Crímenes y pecados (Crimes and Misdemeanors) de Woody Allen, 1989

Varias películas de Allen han trabajado sobre un continuo desplazamiento entre tragedia y comedia, films que pueden leerse en clave de divertimento, como sátira sociológica de una época, pero que en el fondo condensan un espíritu trágico.

En Crímenes y pecados (1989) (obra maestra), de las dos líneas narrativas que entreteje, la cómica versa sobre un director de cine cuyo cuñado, egocéntrico e insoportable, le pide sus servicios para que ruede un documental. El otro nivel discurre en paralelo y contiene una oscura trama: un hombre que está dispuesto a matar para ocultar sus secretos y preservar su posición en la vida. Ambas atraviesan cuestiones vinculadas con el amor y quedan implicadas en un asunto de alto contenido moral.

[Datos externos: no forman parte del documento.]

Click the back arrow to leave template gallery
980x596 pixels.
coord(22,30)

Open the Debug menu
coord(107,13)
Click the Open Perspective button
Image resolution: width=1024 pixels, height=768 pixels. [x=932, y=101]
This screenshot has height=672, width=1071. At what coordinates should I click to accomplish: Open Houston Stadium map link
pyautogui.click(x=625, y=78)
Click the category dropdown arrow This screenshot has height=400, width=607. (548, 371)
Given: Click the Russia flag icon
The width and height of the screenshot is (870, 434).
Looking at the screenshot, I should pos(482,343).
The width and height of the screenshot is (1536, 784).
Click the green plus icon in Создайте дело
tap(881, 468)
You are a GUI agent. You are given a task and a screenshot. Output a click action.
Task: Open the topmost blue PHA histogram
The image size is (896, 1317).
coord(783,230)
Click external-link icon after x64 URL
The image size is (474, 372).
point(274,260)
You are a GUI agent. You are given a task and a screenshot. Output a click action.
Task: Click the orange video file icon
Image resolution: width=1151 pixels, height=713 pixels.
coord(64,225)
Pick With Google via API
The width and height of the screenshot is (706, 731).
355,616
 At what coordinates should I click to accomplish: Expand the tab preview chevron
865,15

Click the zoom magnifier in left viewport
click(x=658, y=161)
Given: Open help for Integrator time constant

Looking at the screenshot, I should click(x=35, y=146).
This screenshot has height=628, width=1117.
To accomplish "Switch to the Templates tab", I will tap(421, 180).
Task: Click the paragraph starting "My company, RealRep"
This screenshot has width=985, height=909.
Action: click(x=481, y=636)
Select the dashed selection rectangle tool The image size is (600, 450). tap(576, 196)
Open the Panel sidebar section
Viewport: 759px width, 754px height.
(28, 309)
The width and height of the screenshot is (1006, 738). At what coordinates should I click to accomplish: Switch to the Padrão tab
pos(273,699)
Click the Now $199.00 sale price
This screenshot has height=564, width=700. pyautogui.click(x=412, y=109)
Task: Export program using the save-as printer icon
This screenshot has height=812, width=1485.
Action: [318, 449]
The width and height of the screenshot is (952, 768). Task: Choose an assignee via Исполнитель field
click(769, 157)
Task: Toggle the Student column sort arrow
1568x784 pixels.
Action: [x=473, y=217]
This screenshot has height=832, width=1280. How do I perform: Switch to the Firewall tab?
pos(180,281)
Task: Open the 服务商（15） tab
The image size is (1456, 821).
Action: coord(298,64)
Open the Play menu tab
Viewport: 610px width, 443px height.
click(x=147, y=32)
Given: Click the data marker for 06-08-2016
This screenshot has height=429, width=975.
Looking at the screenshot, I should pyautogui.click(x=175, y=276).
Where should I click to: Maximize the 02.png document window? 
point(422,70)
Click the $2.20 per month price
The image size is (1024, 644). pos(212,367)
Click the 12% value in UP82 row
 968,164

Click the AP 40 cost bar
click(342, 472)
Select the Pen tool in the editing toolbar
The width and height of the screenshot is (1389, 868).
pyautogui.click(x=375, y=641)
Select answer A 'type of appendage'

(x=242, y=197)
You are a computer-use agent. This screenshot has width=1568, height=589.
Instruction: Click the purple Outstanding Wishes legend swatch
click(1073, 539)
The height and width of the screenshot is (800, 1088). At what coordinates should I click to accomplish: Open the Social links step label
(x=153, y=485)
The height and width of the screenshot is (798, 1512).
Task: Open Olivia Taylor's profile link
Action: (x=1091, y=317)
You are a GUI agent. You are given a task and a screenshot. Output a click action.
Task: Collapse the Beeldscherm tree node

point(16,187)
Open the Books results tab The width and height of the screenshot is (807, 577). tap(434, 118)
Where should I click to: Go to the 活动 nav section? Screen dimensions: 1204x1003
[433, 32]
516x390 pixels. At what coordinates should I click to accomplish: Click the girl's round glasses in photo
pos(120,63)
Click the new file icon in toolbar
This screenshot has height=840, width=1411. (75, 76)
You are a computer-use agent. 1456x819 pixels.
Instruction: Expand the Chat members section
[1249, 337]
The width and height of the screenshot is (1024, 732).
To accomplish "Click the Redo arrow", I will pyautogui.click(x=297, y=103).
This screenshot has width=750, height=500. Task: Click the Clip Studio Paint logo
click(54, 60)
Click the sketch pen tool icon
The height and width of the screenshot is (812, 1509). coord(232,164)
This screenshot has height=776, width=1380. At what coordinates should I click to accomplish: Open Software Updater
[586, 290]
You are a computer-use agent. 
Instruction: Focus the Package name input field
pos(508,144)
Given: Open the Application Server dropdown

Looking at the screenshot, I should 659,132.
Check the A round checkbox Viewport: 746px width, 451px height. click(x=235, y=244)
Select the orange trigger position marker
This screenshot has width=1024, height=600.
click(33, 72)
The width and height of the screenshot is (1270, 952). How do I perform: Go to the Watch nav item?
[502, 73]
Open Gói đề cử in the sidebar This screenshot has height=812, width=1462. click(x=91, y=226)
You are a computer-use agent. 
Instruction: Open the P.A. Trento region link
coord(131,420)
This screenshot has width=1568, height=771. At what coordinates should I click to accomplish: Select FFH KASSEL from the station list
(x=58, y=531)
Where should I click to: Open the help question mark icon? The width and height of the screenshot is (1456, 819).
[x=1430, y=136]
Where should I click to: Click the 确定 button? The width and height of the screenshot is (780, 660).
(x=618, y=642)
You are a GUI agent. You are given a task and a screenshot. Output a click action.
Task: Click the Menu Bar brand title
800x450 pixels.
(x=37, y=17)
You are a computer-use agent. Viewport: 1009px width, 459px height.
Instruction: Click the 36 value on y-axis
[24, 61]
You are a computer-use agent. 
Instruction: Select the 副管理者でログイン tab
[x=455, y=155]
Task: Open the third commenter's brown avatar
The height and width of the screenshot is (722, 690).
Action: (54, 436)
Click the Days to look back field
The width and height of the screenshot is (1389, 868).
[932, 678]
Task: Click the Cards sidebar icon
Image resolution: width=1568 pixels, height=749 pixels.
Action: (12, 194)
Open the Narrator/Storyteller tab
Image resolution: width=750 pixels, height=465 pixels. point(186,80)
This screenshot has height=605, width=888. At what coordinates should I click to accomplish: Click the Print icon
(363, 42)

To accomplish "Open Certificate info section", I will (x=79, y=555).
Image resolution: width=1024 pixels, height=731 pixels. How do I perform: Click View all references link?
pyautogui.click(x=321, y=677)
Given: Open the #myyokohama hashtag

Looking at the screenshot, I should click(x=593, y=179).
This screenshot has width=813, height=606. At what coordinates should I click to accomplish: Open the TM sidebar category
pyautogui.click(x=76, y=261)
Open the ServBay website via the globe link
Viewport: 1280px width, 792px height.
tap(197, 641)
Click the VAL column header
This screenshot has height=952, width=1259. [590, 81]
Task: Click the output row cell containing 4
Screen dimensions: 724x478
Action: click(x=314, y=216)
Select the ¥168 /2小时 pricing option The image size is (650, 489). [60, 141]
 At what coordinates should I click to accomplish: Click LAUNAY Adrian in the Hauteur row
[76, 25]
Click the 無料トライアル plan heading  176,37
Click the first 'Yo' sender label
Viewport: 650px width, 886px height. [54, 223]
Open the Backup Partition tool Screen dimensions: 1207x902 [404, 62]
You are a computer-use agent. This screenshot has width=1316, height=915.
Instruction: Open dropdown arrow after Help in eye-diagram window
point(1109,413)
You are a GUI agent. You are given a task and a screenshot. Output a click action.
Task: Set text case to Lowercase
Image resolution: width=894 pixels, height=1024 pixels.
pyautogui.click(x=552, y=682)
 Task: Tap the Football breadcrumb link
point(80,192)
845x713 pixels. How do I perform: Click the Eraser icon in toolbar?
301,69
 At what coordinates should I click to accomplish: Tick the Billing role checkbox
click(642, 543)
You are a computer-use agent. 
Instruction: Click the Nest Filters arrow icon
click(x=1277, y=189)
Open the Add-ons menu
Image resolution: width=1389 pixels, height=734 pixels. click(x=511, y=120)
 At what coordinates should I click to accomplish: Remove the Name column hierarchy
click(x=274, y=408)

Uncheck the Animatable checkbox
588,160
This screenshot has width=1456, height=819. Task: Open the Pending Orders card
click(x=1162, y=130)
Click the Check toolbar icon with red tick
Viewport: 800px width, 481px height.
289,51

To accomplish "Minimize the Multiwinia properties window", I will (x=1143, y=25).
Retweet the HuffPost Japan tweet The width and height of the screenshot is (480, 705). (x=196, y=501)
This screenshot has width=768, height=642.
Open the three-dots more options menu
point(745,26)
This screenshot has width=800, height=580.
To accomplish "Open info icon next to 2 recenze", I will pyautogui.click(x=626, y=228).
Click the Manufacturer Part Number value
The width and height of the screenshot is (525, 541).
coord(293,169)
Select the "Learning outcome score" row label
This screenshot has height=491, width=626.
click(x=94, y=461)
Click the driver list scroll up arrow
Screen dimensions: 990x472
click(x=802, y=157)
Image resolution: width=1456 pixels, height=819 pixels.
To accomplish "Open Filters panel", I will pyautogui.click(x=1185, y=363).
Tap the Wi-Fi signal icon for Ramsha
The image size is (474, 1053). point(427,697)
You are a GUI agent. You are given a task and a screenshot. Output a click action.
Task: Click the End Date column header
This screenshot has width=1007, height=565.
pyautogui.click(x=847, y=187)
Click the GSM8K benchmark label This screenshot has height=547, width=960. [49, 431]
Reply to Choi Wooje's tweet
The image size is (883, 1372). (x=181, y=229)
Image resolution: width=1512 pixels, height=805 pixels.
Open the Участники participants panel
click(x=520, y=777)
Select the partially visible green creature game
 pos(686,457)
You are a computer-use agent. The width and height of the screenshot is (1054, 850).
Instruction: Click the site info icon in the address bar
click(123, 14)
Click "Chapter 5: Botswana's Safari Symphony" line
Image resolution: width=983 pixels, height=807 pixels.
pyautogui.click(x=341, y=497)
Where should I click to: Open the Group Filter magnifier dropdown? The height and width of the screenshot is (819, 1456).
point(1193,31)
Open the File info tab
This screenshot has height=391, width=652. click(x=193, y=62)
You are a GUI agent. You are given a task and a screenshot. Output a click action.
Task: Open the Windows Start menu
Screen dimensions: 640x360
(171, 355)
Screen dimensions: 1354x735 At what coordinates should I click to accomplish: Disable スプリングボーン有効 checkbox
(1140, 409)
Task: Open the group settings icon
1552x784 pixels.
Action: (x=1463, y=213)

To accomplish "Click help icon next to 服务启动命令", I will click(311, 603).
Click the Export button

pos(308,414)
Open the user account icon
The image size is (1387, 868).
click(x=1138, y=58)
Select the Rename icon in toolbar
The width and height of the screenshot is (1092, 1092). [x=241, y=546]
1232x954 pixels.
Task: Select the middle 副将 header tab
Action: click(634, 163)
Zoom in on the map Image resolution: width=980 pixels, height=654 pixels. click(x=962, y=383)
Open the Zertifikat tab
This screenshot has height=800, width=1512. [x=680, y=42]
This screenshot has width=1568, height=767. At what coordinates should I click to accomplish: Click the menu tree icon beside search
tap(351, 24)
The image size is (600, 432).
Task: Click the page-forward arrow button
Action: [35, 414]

Allenreescribe a Dostoievski, pero reemplaza el tormento de RaskolniKov por un conocido cirujano ocular llamado Judah. Este tiene una estructura familiar armada y una amante, Dolores, que se impacienta porque no cumple lo que durante tiempo ha prometido: divorciarse de su esposa y casarse con ella. A medida que las amenazas ganan intensidad, habrá que tomar una decisión.

En algún momento Dolores pronuncia el tópico de que los ojos son el espejo del alma, frase que Judah (nada menos que oftalmólogo)  ignora, puesto que su visión es netamente materialista, pero cuando la ve muerta con sus ojos abiertos, la escena le provoca un profundo vacío y por supuesto su conciencia empieza a chillar.

No obstante (y aquí está el punto de la película) el tiempo y la suerte están de su lado. En un mundo gobernado por el azar, resulta perfectamente posible salir impune tras cometer un asesinato; a medida que nuestra vida avanza, el significado de las buenas intenciones es tan dudoso y escaso como el de las malas.

La historia de Judah es una forma de demostrar que Dios no existe, que estamos solos en el universo, y que no hay nadie para castigar ya que la moralidad es asunto de cada uno. Si se está a dispuesto a matar se puede asumir, controlar, y hay quien lo lleva bien, quien puede vivir con ello. De manera tal que ningún Dios va a descender súbitamente desde las alturas para mandarnos al infierno o atravesarnos con un rayo. Judah prefiere seguir adelante con su plan y vivir con esa carga, de modo que comete el crimen y decide aguantar hasta que el recuerdo se desvanezca. Si no podemos tener certeza de nada y la certidumbre es un imposible, aprender a vivir con los pecados es la solución para quien sea capaz de sobrellevarla. Dios no existe y la justicia tampoco. Solo resta tener suerte. Dentro del ideario filosófico de Allen, la suerte ocupa un lugar de privilegio. Se trata de una idea subversiva en un país que sobrevalora el esfuerzo. Es el elemento crucial en la vida sin el que nada parece poder conseguirse. Y del tormento momentáneo a la recuperación del equilibrio que funciona como máscara social de nuestros peores actos, solo hay tiempo. Es el tiempo en que se pasa de la tragedia a la comedia.